■ QUESTIONS ON THE MATERIAL:
(1) In the passage on cell and gene therapies, how many Investigational New Drug applications per year does the FDA expect for these therapies by 2020?
(2) Write a continuation of the passage on cell and gene therapies, starting after its final sentence.
[[ SUPPLIED PASSAGE open ]]
Delivering on the potential of personalized medicine

After years of research, the field of advanced cell and gene therapies is at a tipping point. While still early days for commercialization, the reality of curative therapies is here. The next few years promise to bring even more dramatic results, and hope may be realized for many more patients and caregivers dealing with rare and genetic diseases.

The US FDA is seeing a surge in Investigational New Drug (IND) applications. By 2020, the agency expects 200 INDs per year for cell and gene therapies. An additional 50 clinical reviewers are being hired to handle the more than 800 applications already on file. By 2022, we could see 40+ new approvals added to the list of approved cell and gene therapies.

While science is advancing exponentially, questions remain whether our health care systems, manufacturing capacities, and policy and reimbursement models can keep up. Recently, a group of industry leaders joined me at the Financial Times US Pharma and Biotech Summit to discuss how they are carving a new path to commercialization for cell and gene therapies:

  • Joseph La Barge, Chief Legal Officer, Spark Therapeutics – first to receive FDA approval of a gene therapy for Luxturna, one-time therapy for patients with Inherited Retinal Disease (IRD)
  • David Lennon, President,  AveXis, a Novartis company – recent FDA approval for Zolgensma, lifesaving treatment for infants with spinal muscular atrophy (SMA)
  • Samarth Kulkarni, CEO, CRISPR Therapeutics – translating CRISPR/Cas9 gene-editing technology into transformative therapies
  • Alberto Santagostino, Senior Vice President-Head of Cell and Gene Technology, Lonza – CDMO industrializing cell and gene technologies
  • Rama Kondru, Chief Information Officer, Medidata,and Chief Technology Officer, Acorn AI, a Medidata company – data platform accelerating decision-making and clinical trials

Predictions for the future of cell and gene therapies

Over the next ten years, more than one-third of therapies will be cell and gene-based, according to CRISPR Therapeutics’ CEO, Samarth Kulkarni. “We are in a transformative time in the development of personalized therapies, and new modalities, in general,” he says, “The pharma model of developing a drug and sitting on a patent for 20 years is now gone. Like the technology industry, new generations of products will be coming out every two or three years, and continuous innovation will separate the winners from the losers.”

Manufacturing challenges for cell and gene therapies

“While the pharma industry is at a transformative turning point, it is not equipped for the coming innovation,” according to Alberto Santagostino from Lonza. As companies transition from clinical to commercial, product manufacturing is a crucial issue. Santagostino says companies are having a difficult time forecasting supply and demand. But the biggest challenge in manufacturing cell and gene therapies is industrialization coupled with mass customization. Manufacturing for autologous therapies is especially riddled with complexity and very short timelines, and quality cannot be compromised.

At CRISPR, Kulkarni believes the answer lies in coming up with allogeneic solutions, and as development partners, Contract Development and Manufacturing Organizations will have a huge part in the ecosystem. AveXis President David Lennon predicts that many companies will fail on the path to commercialization, and the winners will invest in infrastructure and be highly connected to those doing technological advances. He says, “It is going to be an ecosystem of advances, no one is going to be able to do it on their own.”
[[ SUPPLIED PASSAGE closed ]]
[[ DATASET CONTENT open ]]
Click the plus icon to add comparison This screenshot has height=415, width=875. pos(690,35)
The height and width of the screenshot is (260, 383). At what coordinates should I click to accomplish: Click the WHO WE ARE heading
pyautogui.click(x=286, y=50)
[[ DATASET CONTENT closed ]]
■ RESULTS IN ORDER:
(1) 200 per year.

(2)
Small patient populations require new pricing and reimbursement models

Joseph La Barge believes some of the work Spark Therapeutics has done with Luxturna will provide a roadmap for future gene therapies, including its innovative direct-to-payer model. Instead of the traditional model of selling the drug to a hospital system, which may buy at a discount and then mark up to the payer, Spark sells the product directly to payers, and drop ships to the treatment center. Patients benefit with quick access. La Barge highly recommends engaging with payers early in the process, now allowed by the 21st Century Cures Act.

Current regulations are not designed for variable payments more suitable for small populations of orphan drugs. In the US, approximately 80 percent of rare diseases are of genetic origin with a quarter of orphan drug approvals targeting populations smaller than 5,000 patients.

“If we’re really going to enable the business model for one-time therapies to prosper, we have to change the regulatory environment to really enable the value of a therapies to be tied to their price. Being able to bill or be paid over time, only if those drugs continue to work, is critically important for the success of these therapies.” – Joseph La Barge, Spark Therapeutics

Luxturna has a short-term durability measure, within 30 to 90 days of administration of the drug, and a longer-term outcomes-based measurement at three years to demonstrate continued efficacy. According to La Barge, “If either of those don’t work, Spark would rebate back 20 percent of the cost of the drug, which is under the limit of Medicaid ‘best price’ rules.” According to research by MIT, payers, manufacturers and patients would benefit from updates to the Medicaid Drug Rebate calculation that would enable the use of Value-Based Payment (VBP) agreements.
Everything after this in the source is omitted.